Channelpedia

PubMed 20959415


Referenced in Channelpedia wiki pages of: none

Automatically associated channels: BK , Slo1



Title: Thromboxane A2 receptor and MaxiK-channel intimate interaction supports channel trans-inhibition independent of G-protein activation.

Authors: Min Li, Yoshio Tanaka, Abderrahmane Alioua, Yong Wu, Rong Lu, Pallob Kundu, Enrique Sánchez-Pastor, Jure Marijic, Enrico Stefani, Ligia Toro

Journal, date & volume: Proc. Natl. Acad. Sci. U.S.A., 2010 Nov 2 , 107, 19096-101

PubMed link: http://www.ncbi.nlm.nih.gov/pubmed/20959415


Abstract
Large conductance voltage- and calcium-activated potassium channels (MaxiK, BK(Ca)) are well known for sustaining cerebral and coronary arterial tone and for their linkage to vasodilator β-adrenergic receptors. However, how MaxiK channels are linked to counterbalancing vasoconstrictor receptors is unknown. Here, we show that vasopressive thromboxane A2 receptors (TP) can intimately couple with and inhibit MaxiK channels. Activation of the receptor with its agonist trans-inhibits MaxiK independently of G-protein activation. This unconventional mechanism is supported by independent lines of evidence: (i) inhibition of MaxiK current by thromboxane A2 mimetic, U46619, occurs even when G-protein activity is suppressed; (ii) MaxiK and TP physically associate and display a high degree of proximity; and (iii) Förster resonance energy transfer occurs between fluorescently labeled MaxiK and TP, supporting a direct interaction.

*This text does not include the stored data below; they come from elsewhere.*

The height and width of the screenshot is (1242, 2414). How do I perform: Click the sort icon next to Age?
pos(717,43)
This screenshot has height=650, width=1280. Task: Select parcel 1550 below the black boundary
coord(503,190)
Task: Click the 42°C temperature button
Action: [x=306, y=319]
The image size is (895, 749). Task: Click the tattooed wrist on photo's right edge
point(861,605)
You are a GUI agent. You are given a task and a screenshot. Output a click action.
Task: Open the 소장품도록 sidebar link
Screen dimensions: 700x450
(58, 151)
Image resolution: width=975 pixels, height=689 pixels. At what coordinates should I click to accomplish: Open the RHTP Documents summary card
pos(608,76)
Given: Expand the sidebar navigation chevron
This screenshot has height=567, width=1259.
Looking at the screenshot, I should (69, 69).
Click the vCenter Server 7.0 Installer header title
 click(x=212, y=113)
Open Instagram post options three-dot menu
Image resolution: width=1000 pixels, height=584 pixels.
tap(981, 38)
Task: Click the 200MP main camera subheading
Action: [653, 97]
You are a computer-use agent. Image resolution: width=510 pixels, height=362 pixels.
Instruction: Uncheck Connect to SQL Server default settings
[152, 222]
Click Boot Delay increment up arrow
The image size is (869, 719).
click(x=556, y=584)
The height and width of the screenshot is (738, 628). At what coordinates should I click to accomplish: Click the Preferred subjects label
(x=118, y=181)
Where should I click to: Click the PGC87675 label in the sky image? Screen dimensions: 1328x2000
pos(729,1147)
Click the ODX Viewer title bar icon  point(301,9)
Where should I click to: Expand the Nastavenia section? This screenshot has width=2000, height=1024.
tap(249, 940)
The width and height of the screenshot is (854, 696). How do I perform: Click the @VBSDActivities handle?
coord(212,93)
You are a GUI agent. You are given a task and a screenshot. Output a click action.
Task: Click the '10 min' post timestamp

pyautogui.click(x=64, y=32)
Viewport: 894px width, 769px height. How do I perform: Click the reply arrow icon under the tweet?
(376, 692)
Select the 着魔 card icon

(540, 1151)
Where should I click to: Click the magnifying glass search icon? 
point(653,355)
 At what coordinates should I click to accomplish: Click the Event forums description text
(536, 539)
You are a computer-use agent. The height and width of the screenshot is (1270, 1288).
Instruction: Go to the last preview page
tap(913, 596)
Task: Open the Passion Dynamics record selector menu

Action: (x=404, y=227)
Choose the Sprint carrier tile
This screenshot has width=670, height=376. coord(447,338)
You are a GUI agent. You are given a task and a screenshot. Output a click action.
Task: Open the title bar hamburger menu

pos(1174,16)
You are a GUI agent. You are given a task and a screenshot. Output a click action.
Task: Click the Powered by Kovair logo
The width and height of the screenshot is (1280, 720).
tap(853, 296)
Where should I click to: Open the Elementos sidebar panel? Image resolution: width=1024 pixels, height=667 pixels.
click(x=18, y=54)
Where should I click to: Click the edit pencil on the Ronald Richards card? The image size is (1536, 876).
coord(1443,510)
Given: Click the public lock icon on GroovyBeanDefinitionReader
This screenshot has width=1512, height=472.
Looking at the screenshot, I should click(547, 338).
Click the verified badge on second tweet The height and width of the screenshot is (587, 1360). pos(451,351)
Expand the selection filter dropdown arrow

The molecular mechanism of MaxiK-TP intimate interaction involves the receptor's first intracellular loop and C terminus, and it entails the voltage-sensing conduction cassette of MaxiK channel. Further, physiological evidence of MaxiK-TP physical interaction is given in human coronaries and rat aorta, and by confirming TP role (with antagonist SQ29,548) in the U46619-induced MaxiK inhibition in human coronaries. We propose that vasoconstrictor TP receptor and MaxiK-channel direct interaction facilitates G-protein-independent TP to MaxiK trans-inhibition, which would promote vasoconstriction.